_RECORDED DATA_.
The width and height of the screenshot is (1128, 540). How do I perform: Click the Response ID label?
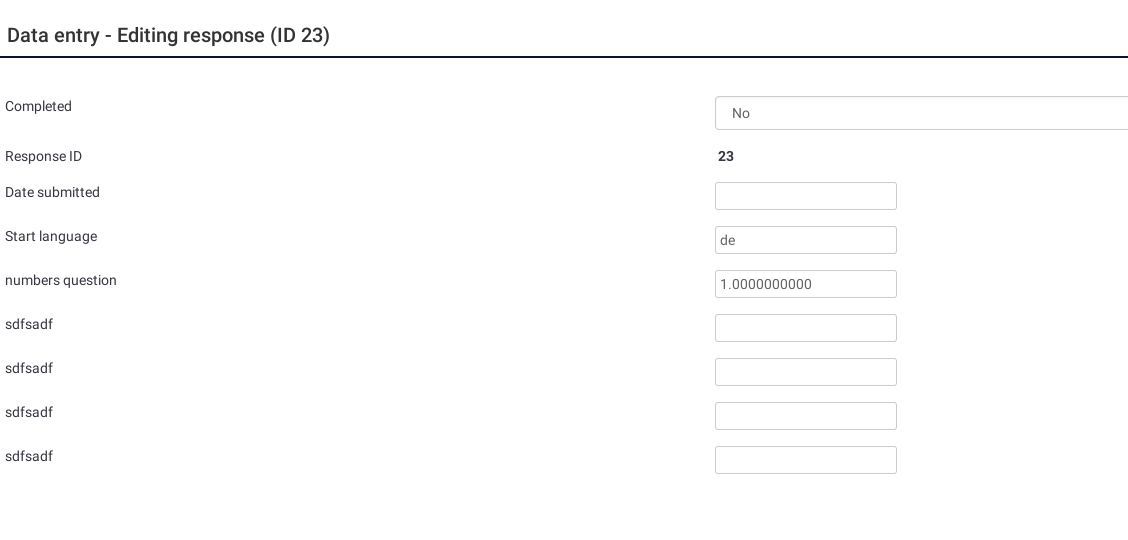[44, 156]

--

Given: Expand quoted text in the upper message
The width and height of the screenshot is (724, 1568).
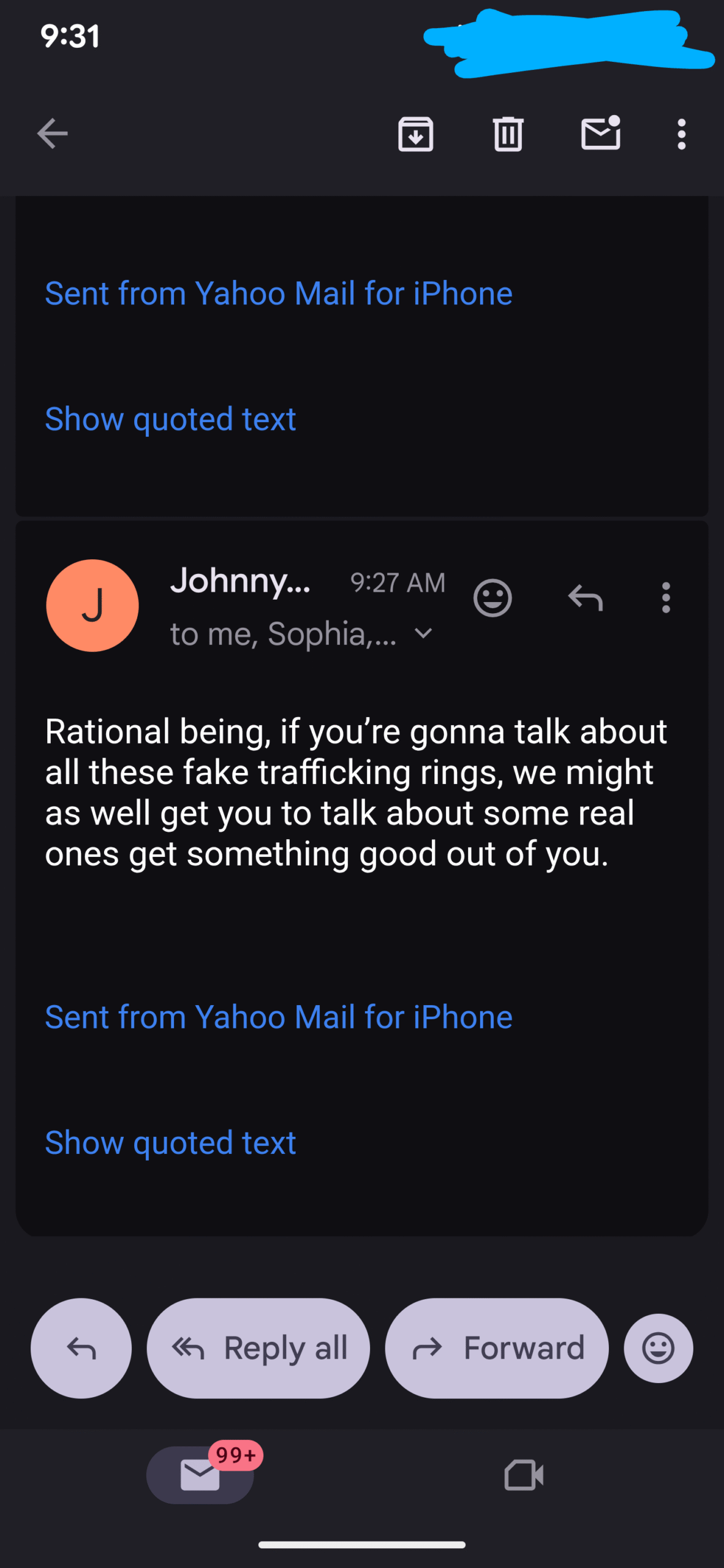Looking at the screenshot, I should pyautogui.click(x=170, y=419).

_YOUR OBJECTIVE_.
Please rewrite the stretch of material from the line containing "Given: Expand quoted" through the line containing "Looking at the", replacing "upper message" with "top message" and keeping everything else unchanged. Leave the pictures out of your answer.

_SOLUTION_.
Given: Expand quoted text in the top message
The width and height of the screenshot is (724, 1568).
Looking at the screenshot, I should pyautogui.click(x=170, y=419).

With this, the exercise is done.